### WHAT YOU WILL DO
Reproduce the rows word for word, starting at the first row and ending at the line that contains "(x=546, y=270)".

-- start EXCERPTED RECORDS --

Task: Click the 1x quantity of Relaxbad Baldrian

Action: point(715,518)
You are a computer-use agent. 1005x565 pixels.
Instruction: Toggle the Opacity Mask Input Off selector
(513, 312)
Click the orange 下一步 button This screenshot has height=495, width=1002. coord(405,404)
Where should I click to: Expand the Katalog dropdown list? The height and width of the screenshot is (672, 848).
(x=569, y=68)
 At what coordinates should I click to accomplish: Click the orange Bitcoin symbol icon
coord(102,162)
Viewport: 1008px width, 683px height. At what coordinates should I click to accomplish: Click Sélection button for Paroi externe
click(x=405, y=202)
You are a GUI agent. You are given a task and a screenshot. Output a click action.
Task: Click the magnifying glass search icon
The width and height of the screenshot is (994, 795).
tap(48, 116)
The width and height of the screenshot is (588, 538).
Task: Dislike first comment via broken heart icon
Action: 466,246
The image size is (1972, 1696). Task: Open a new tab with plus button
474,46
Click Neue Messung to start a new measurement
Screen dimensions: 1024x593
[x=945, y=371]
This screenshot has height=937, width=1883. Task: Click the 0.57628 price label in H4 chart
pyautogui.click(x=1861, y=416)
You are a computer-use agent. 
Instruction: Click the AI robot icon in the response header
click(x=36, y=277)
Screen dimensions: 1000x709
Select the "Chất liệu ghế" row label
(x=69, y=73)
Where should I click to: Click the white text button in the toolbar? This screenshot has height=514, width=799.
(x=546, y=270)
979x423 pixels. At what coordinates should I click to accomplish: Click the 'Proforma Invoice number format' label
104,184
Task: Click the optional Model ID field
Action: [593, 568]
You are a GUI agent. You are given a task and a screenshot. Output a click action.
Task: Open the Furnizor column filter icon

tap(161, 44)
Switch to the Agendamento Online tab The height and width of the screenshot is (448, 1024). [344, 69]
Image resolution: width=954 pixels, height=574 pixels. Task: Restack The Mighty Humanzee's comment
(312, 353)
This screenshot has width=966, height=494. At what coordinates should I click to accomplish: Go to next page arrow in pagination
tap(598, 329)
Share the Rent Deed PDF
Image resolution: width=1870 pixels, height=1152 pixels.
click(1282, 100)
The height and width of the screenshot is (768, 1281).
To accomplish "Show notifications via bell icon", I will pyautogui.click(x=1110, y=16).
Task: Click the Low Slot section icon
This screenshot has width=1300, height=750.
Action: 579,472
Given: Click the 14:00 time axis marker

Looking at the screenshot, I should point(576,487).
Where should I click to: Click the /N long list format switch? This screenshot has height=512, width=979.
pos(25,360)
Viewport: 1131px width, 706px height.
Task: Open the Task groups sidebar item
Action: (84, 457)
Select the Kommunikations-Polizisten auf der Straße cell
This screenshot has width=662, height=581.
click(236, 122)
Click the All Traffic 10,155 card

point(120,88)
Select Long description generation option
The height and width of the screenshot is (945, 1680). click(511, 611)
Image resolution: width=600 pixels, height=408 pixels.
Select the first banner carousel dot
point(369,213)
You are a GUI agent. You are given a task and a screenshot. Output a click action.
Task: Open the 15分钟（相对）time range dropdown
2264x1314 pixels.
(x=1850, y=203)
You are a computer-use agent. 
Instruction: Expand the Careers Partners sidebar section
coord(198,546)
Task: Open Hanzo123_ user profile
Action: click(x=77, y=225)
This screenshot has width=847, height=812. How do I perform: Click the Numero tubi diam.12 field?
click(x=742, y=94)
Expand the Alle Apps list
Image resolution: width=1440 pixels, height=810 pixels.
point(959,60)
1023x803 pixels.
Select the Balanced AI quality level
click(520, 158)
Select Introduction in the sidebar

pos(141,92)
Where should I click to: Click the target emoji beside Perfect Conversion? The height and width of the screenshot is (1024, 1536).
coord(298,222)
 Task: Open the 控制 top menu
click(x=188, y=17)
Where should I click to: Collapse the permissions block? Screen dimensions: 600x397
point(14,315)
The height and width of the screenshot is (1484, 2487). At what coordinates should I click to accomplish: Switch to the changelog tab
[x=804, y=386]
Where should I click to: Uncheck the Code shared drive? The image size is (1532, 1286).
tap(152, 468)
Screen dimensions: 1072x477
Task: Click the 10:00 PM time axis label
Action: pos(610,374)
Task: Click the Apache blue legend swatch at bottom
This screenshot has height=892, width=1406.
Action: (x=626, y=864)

-- end EXCERPTED RECORDS --

### EXERCISE ANSWER
Task: Click the 1x quantity of Relaxbad Baldrian

Action: point(715,518)
You are a computer-use agent. 1005x565 pixels.
Instruction: Toggle the Opacity Mask Input Off selector
(513, 312)
Click the orange 下一步 button This screenshot has height=495, width=1002. coord(405,404)
Where should I click to: Expand the Katalog dropdown list? The height and width of the screenshot is (672, 848).
(x=569, y=68)
 At what coordinates should I click to accomplish: Click the orange Bitcoin symbol icon
coord(102,162)
Viewport: 1008px width, 683px height. At what coordinates should I click to accomplish: Click Sélection button for Paroi externe
click(x=405, y=202)
You are a GUI agent. You are given a task and a screenshot. Output a click action.
Task: Click the magnifying glass search icon
The width and height of the screenshot is (994, 795).
tap(48, 116)
The width and height of the screenshot is (588, 538).
Task: Dislike first comment via broken heart icon
Action: 466,246
The image size is (1972, 1696). Task: Open a new tab with plus button
474,46
Click Neue Messung to start a new measurement
Screen dimensions: 1024x593
[x=945, y=371]
This screenshot has height=937, width=1883. Task: Click the 0.57628 price label in H4 chart
pyautogui.click(x=1861, y=416)
You are a computer-use agent. 
Instruction: Click the AI robot icon in the response header
click(x=36, y=277)
Screen dimensions: 1000x709
Select the "Chất liệu ghế" row label
(x=69, y=73)
Where should I click to: Click the white text button in the toolbar? This screenshot has height=514, width=799.
(x=546, y=270)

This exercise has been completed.